START Provided material
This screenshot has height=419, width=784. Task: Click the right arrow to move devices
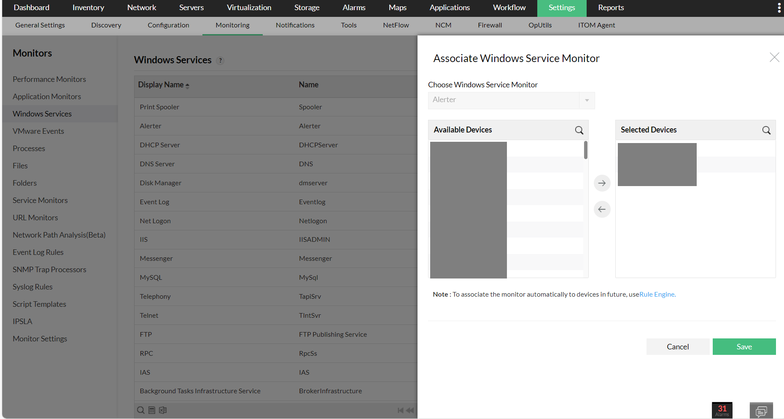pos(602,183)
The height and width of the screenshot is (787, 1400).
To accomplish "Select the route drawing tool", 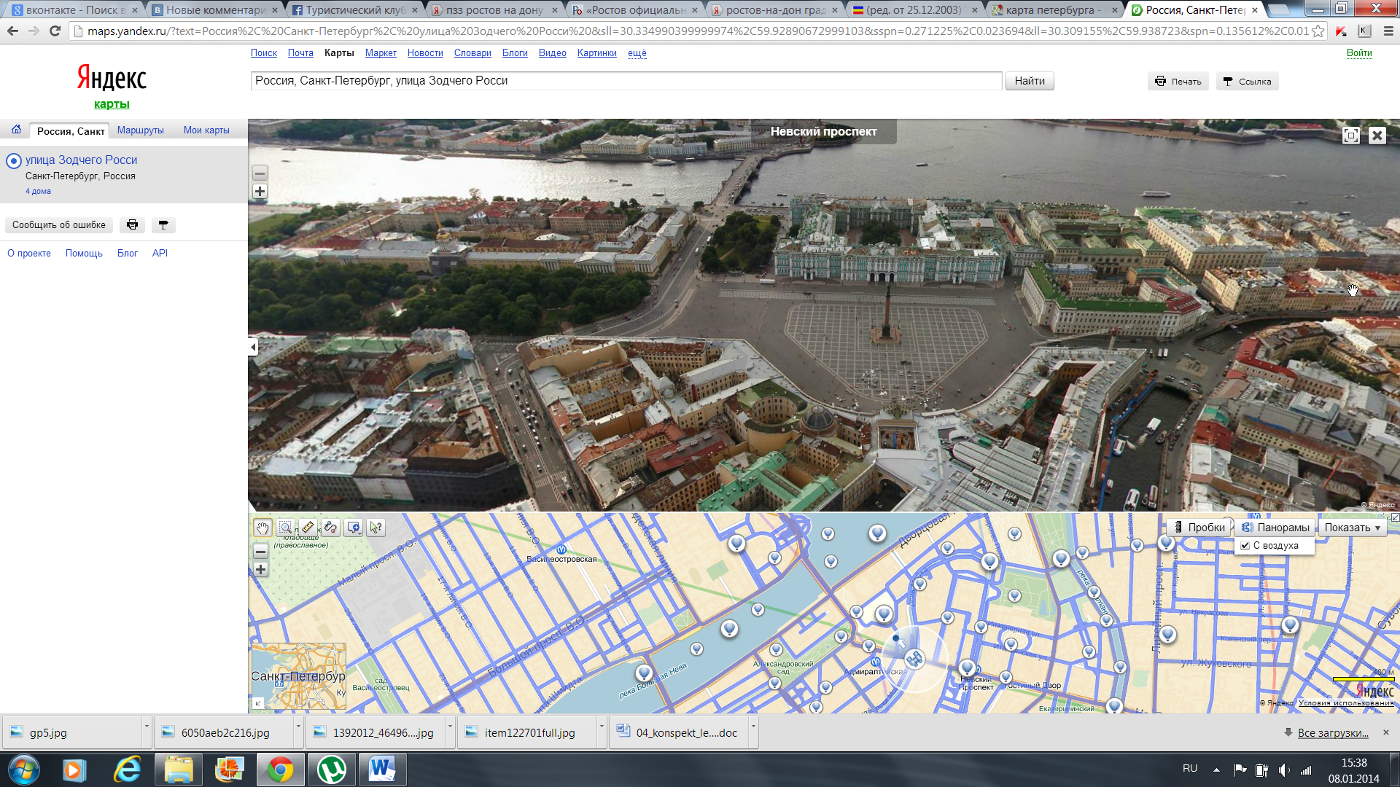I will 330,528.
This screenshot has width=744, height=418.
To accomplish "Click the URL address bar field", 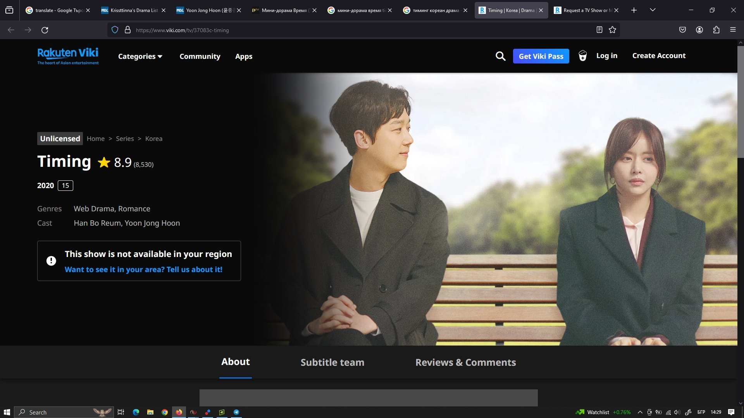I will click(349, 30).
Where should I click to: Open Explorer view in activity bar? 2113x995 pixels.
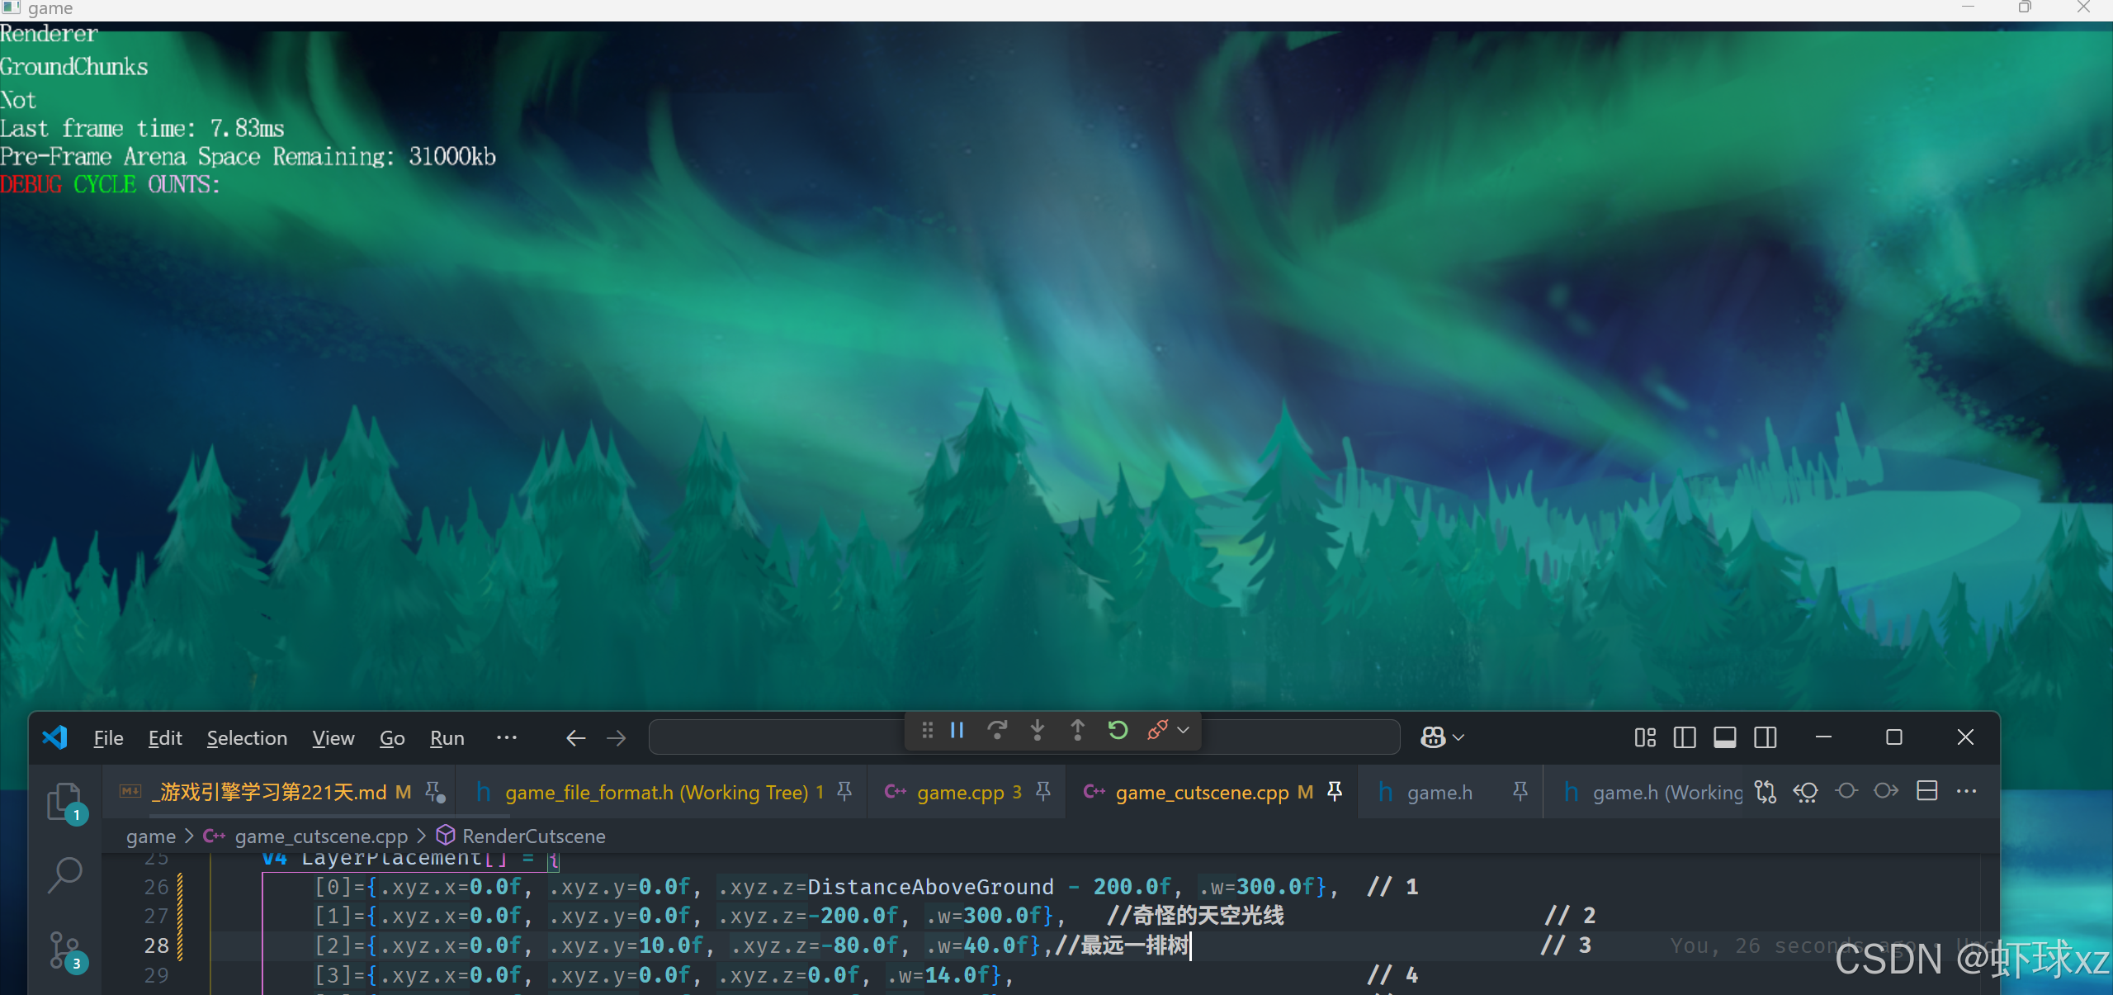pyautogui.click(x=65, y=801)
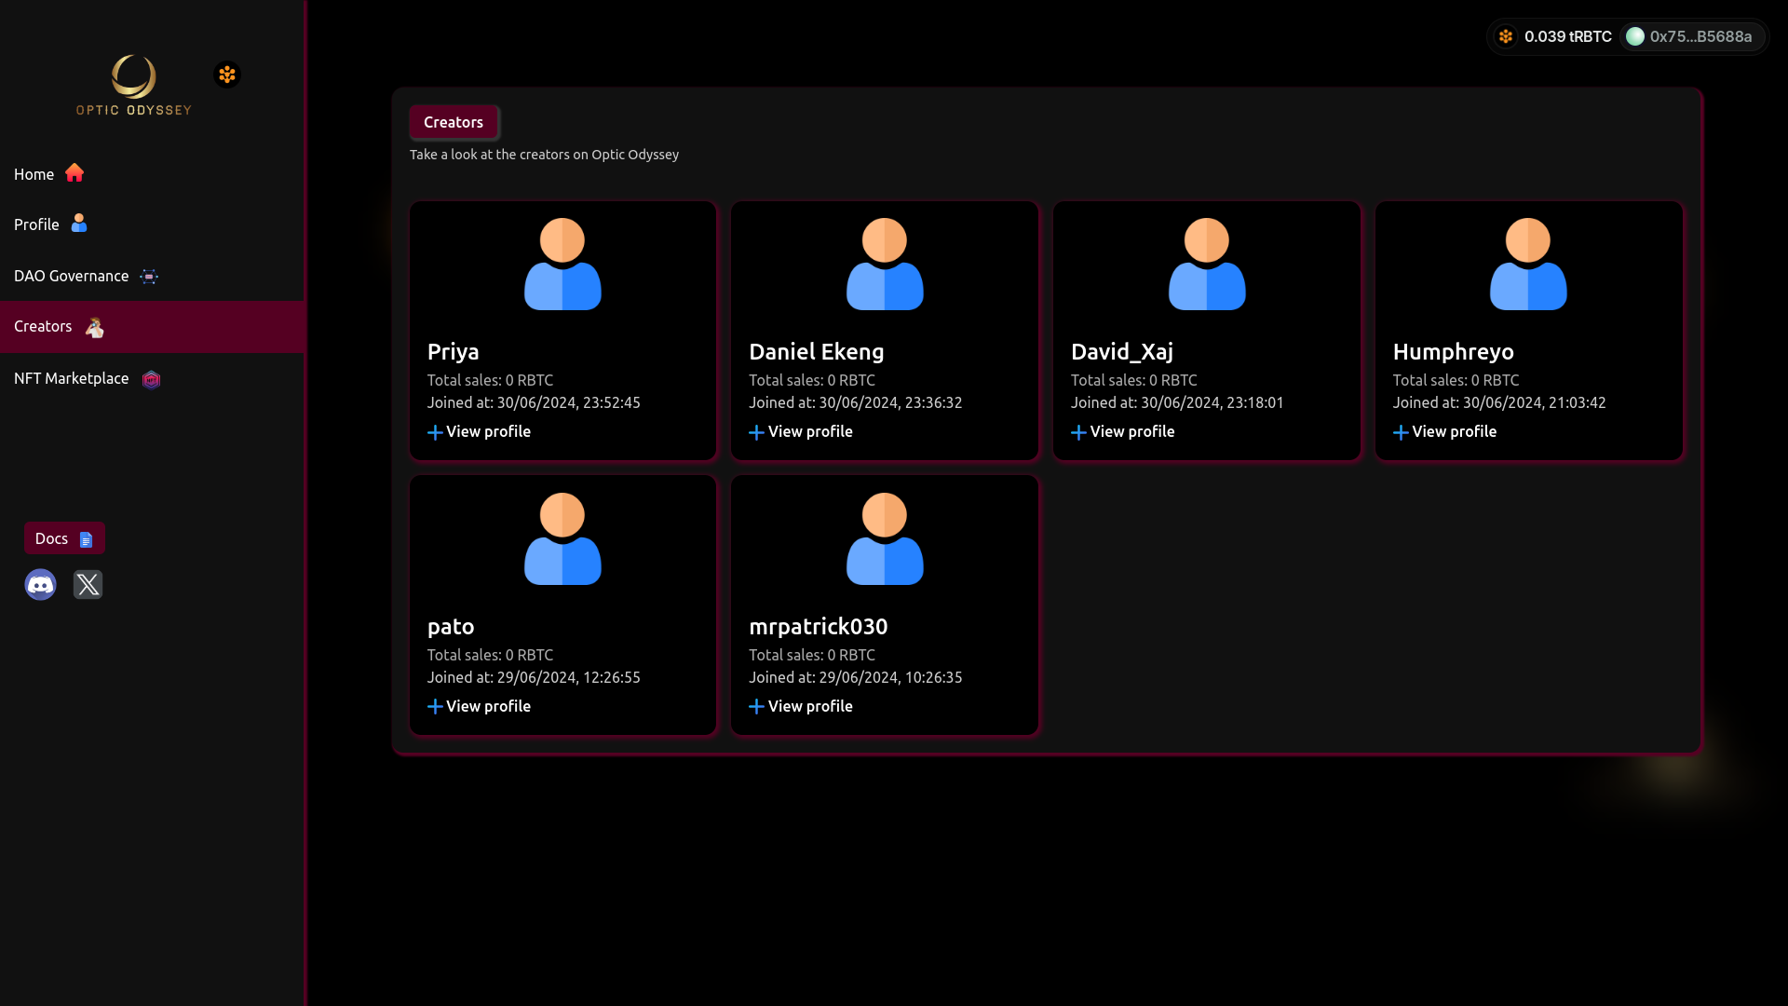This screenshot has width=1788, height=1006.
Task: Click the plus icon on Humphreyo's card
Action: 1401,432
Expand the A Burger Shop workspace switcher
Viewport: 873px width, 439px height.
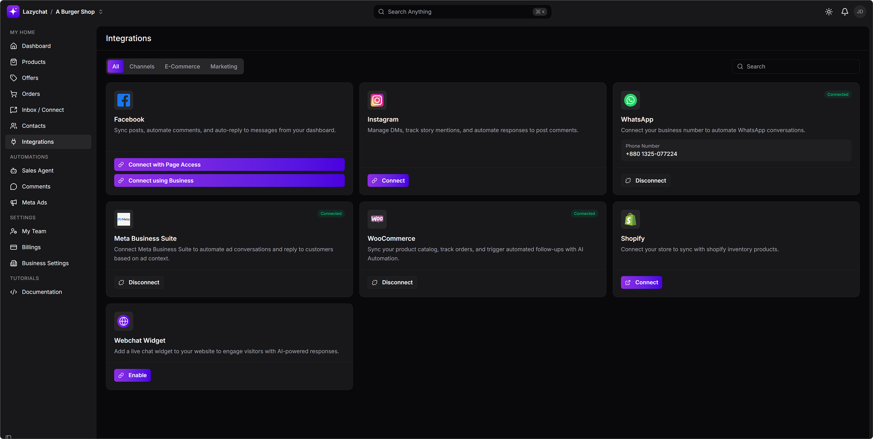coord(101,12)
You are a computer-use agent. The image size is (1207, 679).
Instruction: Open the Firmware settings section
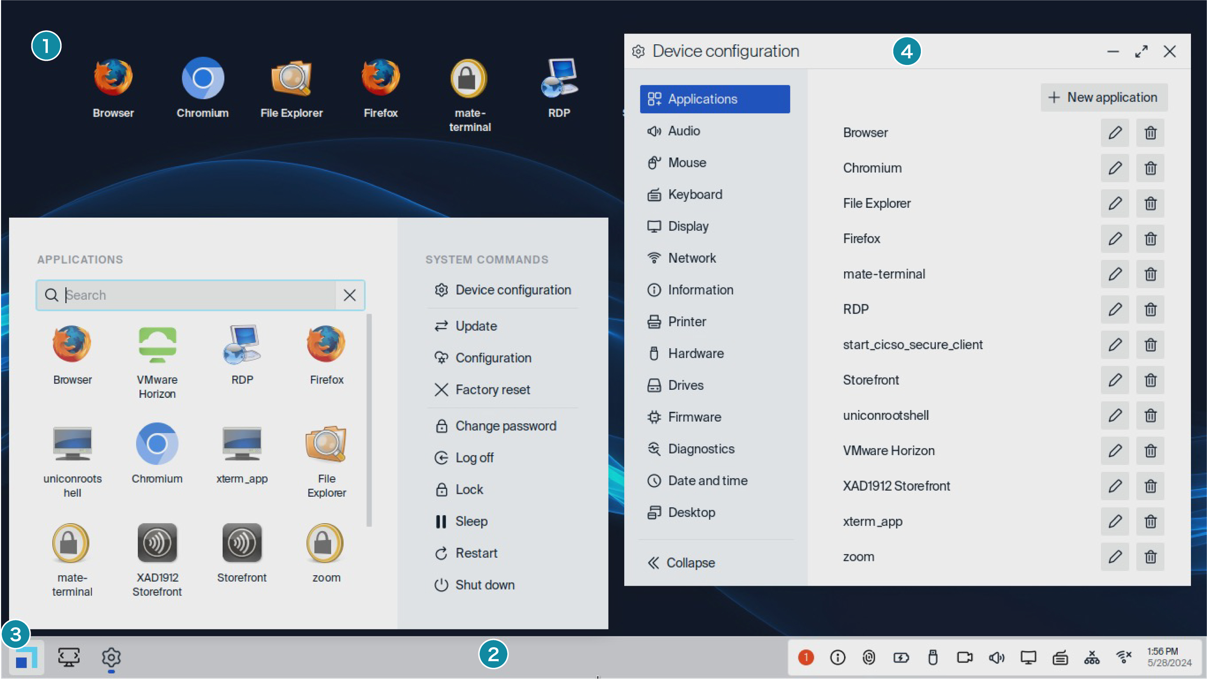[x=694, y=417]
END Provided material
**About this exercise**
Give back exactly the lines from the one with "Expand the A Burger Shop workspace switcher" through the end of the records above, inclusive, and omit any pictures.

**Written solution**
Expand the A Burger Shop workspace switcher
Viewport: 873px width, 439px height.
coord(101,12)
You are a computer-use agent. The image size is (1207, 679).
Instruction: Open the Firmware settings section
[x=694, y=417]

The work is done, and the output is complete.